One still hangs out with his friends from the insei days, just as the other still keeps the company of older pros he has known since he was little; and these two groups do not usually mix.
They exchange casual greetings on match days, occassionally brief talks on the single common topic. There is considerably less drama surrounding the wonder boy as he, inevitably, grows up; and thus, less inflicted agitation in his rival's eyes. They generally behave in public, though the interpretation of either 'behave' or 'public' has to concede inside a certain familiar salon.
Everything is, indeed, perfectly normal.
In the midst of this, Weekly Go requests for a joint interview. It is answered with an instantaneous "Huh?" before a gracious acceptance coupled with a sideways chiding look hastens to make amends. The lower dan makes no further protest.
Their history makes a thrilling article, but in the present, only their qualification for the same title tournament supports the intended perspective. They have different worlds outside of the game, as the reporter discovers, however small those worlds may be. They rival each other in talent and passion for Go; and the connection stops there.
No private dealings outside the Institute; hardly any personal exchanges.

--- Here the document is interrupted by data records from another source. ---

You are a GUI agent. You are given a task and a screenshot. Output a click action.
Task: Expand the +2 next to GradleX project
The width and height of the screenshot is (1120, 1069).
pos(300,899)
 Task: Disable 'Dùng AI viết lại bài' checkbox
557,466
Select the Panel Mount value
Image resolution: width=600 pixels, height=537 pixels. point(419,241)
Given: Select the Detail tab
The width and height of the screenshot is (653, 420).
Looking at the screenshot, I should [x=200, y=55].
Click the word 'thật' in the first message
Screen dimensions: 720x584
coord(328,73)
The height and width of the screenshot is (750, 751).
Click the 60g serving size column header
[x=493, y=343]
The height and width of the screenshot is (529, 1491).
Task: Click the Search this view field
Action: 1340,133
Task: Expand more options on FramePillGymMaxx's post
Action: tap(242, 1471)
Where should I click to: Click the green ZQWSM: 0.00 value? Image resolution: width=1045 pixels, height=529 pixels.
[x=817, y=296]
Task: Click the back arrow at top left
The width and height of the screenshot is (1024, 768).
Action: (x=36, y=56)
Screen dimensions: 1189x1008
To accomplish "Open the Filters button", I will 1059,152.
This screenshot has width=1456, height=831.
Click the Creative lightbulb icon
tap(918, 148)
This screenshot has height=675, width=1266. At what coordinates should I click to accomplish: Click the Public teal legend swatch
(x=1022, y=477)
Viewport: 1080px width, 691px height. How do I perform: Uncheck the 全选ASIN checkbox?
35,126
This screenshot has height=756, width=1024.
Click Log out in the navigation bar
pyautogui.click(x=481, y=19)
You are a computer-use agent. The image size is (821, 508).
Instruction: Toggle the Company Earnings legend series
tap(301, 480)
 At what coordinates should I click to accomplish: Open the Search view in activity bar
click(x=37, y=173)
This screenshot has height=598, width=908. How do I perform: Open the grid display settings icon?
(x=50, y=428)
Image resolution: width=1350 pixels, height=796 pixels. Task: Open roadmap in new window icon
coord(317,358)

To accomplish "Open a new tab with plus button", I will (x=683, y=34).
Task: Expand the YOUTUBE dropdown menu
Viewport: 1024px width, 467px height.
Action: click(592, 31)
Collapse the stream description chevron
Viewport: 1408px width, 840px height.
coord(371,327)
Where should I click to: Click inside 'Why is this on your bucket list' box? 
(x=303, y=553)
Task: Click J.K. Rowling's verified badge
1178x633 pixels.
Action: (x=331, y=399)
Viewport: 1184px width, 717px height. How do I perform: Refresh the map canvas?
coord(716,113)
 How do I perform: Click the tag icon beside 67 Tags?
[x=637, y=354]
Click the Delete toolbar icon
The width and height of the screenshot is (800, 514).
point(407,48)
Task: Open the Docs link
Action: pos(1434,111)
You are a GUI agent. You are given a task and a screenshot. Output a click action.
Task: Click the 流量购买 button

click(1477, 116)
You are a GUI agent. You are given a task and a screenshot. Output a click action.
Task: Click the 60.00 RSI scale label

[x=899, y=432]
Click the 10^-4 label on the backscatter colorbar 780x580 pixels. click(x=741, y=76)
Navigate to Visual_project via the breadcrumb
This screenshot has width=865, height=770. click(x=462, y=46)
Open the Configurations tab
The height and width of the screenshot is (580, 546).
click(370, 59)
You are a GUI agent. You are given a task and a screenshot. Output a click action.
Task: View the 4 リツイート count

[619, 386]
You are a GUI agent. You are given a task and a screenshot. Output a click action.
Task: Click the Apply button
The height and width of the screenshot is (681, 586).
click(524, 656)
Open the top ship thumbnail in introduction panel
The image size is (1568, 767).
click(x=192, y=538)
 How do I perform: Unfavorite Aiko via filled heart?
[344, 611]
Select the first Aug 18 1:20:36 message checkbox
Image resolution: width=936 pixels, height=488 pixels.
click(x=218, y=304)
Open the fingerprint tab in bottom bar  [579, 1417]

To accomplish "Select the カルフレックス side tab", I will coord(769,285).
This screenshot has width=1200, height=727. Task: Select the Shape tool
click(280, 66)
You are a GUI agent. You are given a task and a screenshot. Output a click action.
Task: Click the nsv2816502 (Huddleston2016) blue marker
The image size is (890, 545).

Touya has the same neutral, gentle smile as he recounts the stay-over before their first Hokuto Cup participation, and Shindou temperately recalls the hospital visit on account of Touya's father; both were years ago.
Standing side by side for the photo-taking afterwards, they are a sight of excellent contrast. Despite his vivid colors upon Touya's solemn ambience, Shindou's calm countenance betrays other aspects he is apparently catching up on aside from physical height. Neither are camera-loving personalities, but surprisingly few directives are needed as they immediately settle into a pose amiable enough to fit the theme without overbearing closeness.
The cameraman has started packing up his equipments when he catches the back profiles of the two young men walking together towards the train station. The natural body inclination, the comfortable distance, the ease of manners -- and he clicks the camera for an extra shot.
It feels a little like watching yellowing leaves at the start of autumn, when nature unfolds to reveal the profound sense of a simple, inevitable phenomenon, that never fails to move his hands. He sees the quality years that have built up to that kind of quiet familiarity, sustained by the very fact that each can hold his own in the close company of another.
Normality, after all, can speak much more than the opposite ever does.